### DATA SHOWN

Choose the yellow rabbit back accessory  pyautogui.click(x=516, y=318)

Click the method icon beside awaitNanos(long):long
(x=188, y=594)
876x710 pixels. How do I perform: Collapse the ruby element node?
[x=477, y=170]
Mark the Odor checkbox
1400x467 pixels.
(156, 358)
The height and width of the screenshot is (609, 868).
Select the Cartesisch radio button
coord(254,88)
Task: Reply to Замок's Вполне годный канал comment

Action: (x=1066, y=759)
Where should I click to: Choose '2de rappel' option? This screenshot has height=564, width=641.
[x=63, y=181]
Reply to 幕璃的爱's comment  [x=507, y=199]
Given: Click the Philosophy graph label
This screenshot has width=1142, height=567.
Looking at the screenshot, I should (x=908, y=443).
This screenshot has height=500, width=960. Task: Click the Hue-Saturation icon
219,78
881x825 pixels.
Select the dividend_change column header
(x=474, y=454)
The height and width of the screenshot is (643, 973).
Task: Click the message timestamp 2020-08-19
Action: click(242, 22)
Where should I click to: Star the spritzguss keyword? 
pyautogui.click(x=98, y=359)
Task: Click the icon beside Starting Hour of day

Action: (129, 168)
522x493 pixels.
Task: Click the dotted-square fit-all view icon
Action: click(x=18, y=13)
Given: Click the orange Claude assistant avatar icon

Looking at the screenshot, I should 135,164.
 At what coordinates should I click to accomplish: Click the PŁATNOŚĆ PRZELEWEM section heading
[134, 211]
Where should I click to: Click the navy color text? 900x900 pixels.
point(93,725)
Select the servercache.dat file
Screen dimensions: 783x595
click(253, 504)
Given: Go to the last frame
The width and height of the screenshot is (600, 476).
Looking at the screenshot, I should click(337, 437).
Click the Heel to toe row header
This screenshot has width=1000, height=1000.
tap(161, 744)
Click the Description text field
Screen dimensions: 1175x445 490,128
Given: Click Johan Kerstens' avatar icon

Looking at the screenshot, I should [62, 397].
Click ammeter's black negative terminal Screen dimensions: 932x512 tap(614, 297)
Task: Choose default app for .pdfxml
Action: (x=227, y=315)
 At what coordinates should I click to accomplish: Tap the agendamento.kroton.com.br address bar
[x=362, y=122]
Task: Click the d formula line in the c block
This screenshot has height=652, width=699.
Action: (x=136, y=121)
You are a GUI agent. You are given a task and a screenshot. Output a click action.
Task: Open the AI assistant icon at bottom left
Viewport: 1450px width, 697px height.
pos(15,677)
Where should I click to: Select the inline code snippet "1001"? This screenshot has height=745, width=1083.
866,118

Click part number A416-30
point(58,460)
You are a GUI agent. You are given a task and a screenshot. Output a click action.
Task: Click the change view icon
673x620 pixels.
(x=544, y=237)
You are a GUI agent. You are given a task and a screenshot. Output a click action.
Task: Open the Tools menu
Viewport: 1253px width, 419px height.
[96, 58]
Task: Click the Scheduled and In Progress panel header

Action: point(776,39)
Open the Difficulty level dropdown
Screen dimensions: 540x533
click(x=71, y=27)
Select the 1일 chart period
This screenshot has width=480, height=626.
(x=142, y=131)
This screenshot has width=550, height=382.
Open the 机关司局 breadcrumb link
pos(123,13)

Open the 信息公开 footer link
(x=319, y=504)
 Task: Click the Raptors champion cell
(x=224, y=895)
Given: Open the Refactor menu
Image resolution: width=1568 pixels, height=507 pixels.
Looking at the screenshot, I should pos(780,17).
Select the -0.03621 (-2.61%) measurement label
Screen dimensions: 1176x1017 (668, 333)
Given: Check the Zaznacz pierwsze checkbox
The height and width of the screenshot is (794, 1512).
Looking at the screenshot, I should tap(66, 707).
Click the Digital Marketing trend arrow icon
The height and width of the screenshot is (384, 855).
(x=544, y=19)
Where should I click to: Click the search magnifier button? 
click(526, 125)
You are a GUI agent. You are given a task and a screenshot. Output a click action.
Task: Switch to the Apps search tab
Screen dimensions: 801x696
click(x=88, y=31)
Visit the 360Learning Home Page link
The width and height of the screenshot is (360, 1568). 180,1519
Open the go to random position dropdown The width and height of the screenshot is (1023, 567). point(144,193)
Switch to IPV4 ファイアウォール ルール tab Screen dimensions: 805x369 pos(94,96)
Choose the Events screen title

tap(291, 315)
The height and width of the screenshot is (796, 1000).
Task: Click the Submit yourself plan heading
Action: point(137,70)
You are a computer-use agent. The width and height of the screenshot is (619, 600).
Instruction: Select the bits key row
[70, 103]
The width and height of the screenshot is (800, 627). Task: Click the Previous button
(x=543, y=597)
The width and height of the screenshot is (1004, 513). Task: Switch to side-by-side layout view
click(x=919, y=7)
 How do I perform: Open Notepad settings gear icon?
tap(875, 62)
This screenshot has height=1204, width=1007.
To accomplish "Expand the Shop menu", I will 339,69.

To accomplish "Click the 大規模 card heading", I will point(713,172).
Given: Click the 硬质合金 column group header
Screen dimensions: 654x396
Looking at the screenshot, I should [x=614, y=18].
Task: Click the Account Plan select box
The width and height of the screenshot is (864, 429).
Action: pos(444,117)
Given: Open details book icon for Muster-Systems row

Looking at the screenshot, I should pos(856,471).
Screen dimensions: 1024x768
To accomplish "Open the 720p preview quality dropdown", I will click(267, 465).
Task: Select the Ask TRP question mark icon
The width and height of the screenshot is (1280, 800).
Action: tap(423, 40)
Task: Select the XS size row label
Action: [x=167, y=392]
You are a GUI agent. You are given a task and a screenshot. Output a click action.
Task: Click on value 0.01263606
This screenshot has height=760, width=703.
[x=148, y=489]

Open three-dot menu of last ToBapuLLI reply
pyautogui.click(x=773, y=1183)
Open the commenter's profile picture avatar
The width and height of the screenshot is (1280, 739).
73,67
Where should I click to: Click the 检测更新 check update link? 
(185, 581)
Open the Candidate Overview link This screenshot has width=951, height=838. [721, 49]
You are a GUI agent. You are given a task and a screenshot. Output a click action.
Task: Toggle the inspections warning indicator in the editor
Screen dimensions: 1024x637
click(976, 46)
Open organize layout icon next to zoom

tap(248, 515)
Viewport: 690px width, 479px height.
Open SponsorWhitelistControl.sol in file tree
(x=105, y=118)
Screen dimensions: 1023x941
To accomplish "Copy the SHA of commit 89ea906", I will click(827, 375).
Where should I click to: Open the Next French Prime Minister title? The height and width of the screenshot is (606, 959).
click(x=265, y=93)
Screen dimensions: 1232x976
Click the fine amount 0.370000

######

WORK REQUEST:
In full and without error, transcribe each of the entries.

EXERCISE OUTPUT:
Choose the yellow rabbit back accessory  pyautogui.click(x=516, y=318)

Click the method icon beside awaitNanos(long):long
(x=188, y=594)
876x710 pixels. How do I perform: Collapse the ruby element node?
[x=477, y=170]
Mark the Odor checkbox
1400x467 pixels.
(156, 358)
The height and width of the screenshot is (609, 868).
Select the Cartesisch radio button
coord(254,88)
Task: Reply to Замок's Вполне годный канал comment

Action: (x=1066, y=759)
Where should I click to: Choose '2de rappel' option? This screenshot has height=564, width=641.
[x=63, y=181]
Reply to 幕璃的爱's comment  [x=507, y=199]
Given: Click the Philosophy graph label
This screenshot has width=1142, height=567.
Looking at the screenshot, I should (x=908, y=443).
This screenshot has height=500, width=960. Task: Click the Hue-Saturation icon
219,78
881x825 pixels.
Select the dividend_change column header
(x=474, y=454)
The height and width of the screenshot is (643, 973).
Task: Click the message timestamp 2020-08-19
Action: click(242, 22)
Where should I click to: Star the spritzguss keyword? 
pyautogui.click(x=98, y=359)
Task: Click the icon beside Starting Hour of day

Action: (129, 168)
522x493 pixels.
Task: Click the dotted-square fit-all view icon
Action: click(x=18, y=13)
Given: Click the orange Claude assistant avatar icon

Looking at the screenshot, I should 135,164.
 At what coordinates should I click to accomplish: Click the PŁATNOŚĆ PRZELEWEM section heading
[134, 211]
Where should I click to: Click the navy color text? 900x900 pixels.
point(93,725)
Select the servercache.dat file
Screen dimensions: 783x595
click(253, 504)
Given: Go to the last frame
The width and height of the screenshot is (600, 476).
Looking at the screenshot, I should click(337, 437).
Click the Heel to toe row header
This screenshot has width=1000, height=1000.
tap(161, 744)
Click the Description text field
Screen dimensions: 1175x445 490,128
Given: Click Johan Kerstens' avatar icon

Looking at the screenshot, I should [62, 397].
Click ammeter's black negative terminal Screen dimensions: 932x512 tap(614, 297)
Task: Choose default app for .pdfxml
Action: (x=227, y=315)
 At what coordinates should I click to accomplish: Tap the agendamento.kroton.com.br address bar
[x=362, y=122]
Task: Click the d formula line in the c block
This screenshot has height=652, width=699.
Action: (x=136, y=121)
You are a GUI agent. You are given a task and a screenshot. Output a click action.
Task: Open the AI assistant icon at bottom left
Viewport: 1450px width, 697px height.
pos(15,677)
Where should I click to: Select the inline code snippet "1001"? This screenshot has height=745, width=1083.
866,118

Click part number A416-30
point(58,460)
You are a GUI agent. You are given a task and a screenshot. Output a click action.
Task: Click the change view icon
673x620 pixels.
(x=544, y=237)
You are a GUI agent. You are given a task and a screenshot. Output a click action.
Task: Open the Tools menu
Viewport: 1253px width, 419px height.
[96, 58]
Task: Click the Scheduled and In Progress panel header

Action: point(776,39)
Open the Difficulty level dropdown
Screen dimensions: 540x533
click(x=71, y=27)
Select the 1일 chart period
This screenshot has width=480, height=626.
(x=142, y=131)
This screenshot has width=550, height=382.
Open the 机关司局 breadcrumb link
pos(123,13)

Open the 信息公开 footer link
(x=319, y=504)
 Task: Click the Raptors champion cell
(x=224, y=895)
Given: Open the Refactor menu
Image resolution: width=1568 pixels, height=507 pixels.
Looking at the screenshot, I should pos(780,17).
Select the -0.03621 (-2.61%) measurement label
Screen dimensions: 1176x1017 (668, 333)
Given: Check the Zaznacz pierwsze checkbox
The height and width of the screenshot is (794, 1512).
Looking at the screenshot, I should tap(66, 707).
Click the Digital Marketing trend arrow icon
The height and width of the screenshot is (384, 855).
(x=544, y=19)
Where should I click to: Click the search magnifier button? 
click(526, 125)
You are a GUI agent. You are given a task and a screenshot. Output a click action.
Task: Switch to the Apps search tab
Screen dimensions: 801x696
click(x=88, y=31)
Visit the 360Learning Home Page link
The width and height of the screenshot is (360, 1568). 180,1519
Open the go to random position dropdown The width and height of the screenshot is (1023, 567). point(144,193)
Switch to IPV4 ファイアウォール ルール tab Screen dimensions: 805x369 pos(94,96)
Choose the Events screen title

tap(291, 315)
The height and width of the screenshot is (796, 1000).
Task: Click the Submit yourself plan heading
Action: point(137,70)
You are a computer-use agent. The width and height of the screenshot is (619, 600).
Instruction: Select the bits key row
[70, 103]
The width and height of the screenshot is (800, 627). Task: Click the Previous button
(x=543, y=597)
The width and height of the screenshot is (1004, 513). Task: Switch to side-by-side layout view
click(x=919, y=7)
 How do I perform: Open Notepad settings gear icon?
tap(875, 62)
This screenshot has height=1204, width=1007.
To accomplish "Expand the Shop menu", I will 339,69.

To accomplish "Click the 大規模 card heading", I will point(713,172).
Given: Click the 硬质合金 column group header
Screen dimensions: 654x396
Looking at the screenshot, I should [x=614, y=18].
Task: Click the Account Plan select box
The width and height of the screenshot is (864, 429).
Action: pos(444,117)
Given: Open details book icon for Muster-Systems row

Looking at the screenshot, I should pos(856,471).
Screen dimensions: 1024x768
To accomplish "Open the 720p preview quality dropdown", I will click(267, 465).
Task: Select the Ask TRP question mark icon
The width and height of the screenshot is (1280, 800).
Action: tap(423, 40)
Task: Select the XS size row label
Action: [x=167, y=392]
You are a GUI agent. You are given a task and a screenshot. Output a click action.
Task: Click on value 0.01263606
This screenshot has height=760, width=703.
[x=148, y=489]

Open three-dot menu of last ToBapuLLI reply
pyautogui.click(x=773, y=1183)
Open the commenter's profile picture avatar
The width and height of the screenshot is (1280, 739).
73,67
Where should I click to: Click the 检测更新 check update link? 
(185, 581)
Open the Candidate Overview link This screenshot has width=951, height=838. [721, 49]
You are a GUI agent. You are given a task and a screenshot. Output a click action.
Task: Toggle the inspections warning indicator in the editor
Screen dimensions: 1024x637
click(976, 46)
Open organize layout icon next to zoom

tap(248, 515)
Viewport: 690px width, 479px height.
Open SponsorWhitelistControl.sol in file tree
(x=105, y=118)
Screen dimensions: 1023x941
To accomplish "Copy the SHA of commit 89ea906", I will click(827, 375).
Where should I click to: Open the Next French Prime Minister title? The height and width of the screenshot is (606, 959).
click(x=265, y=93)
Screen dimensions: 1232x976
Click the fine amount 0.370000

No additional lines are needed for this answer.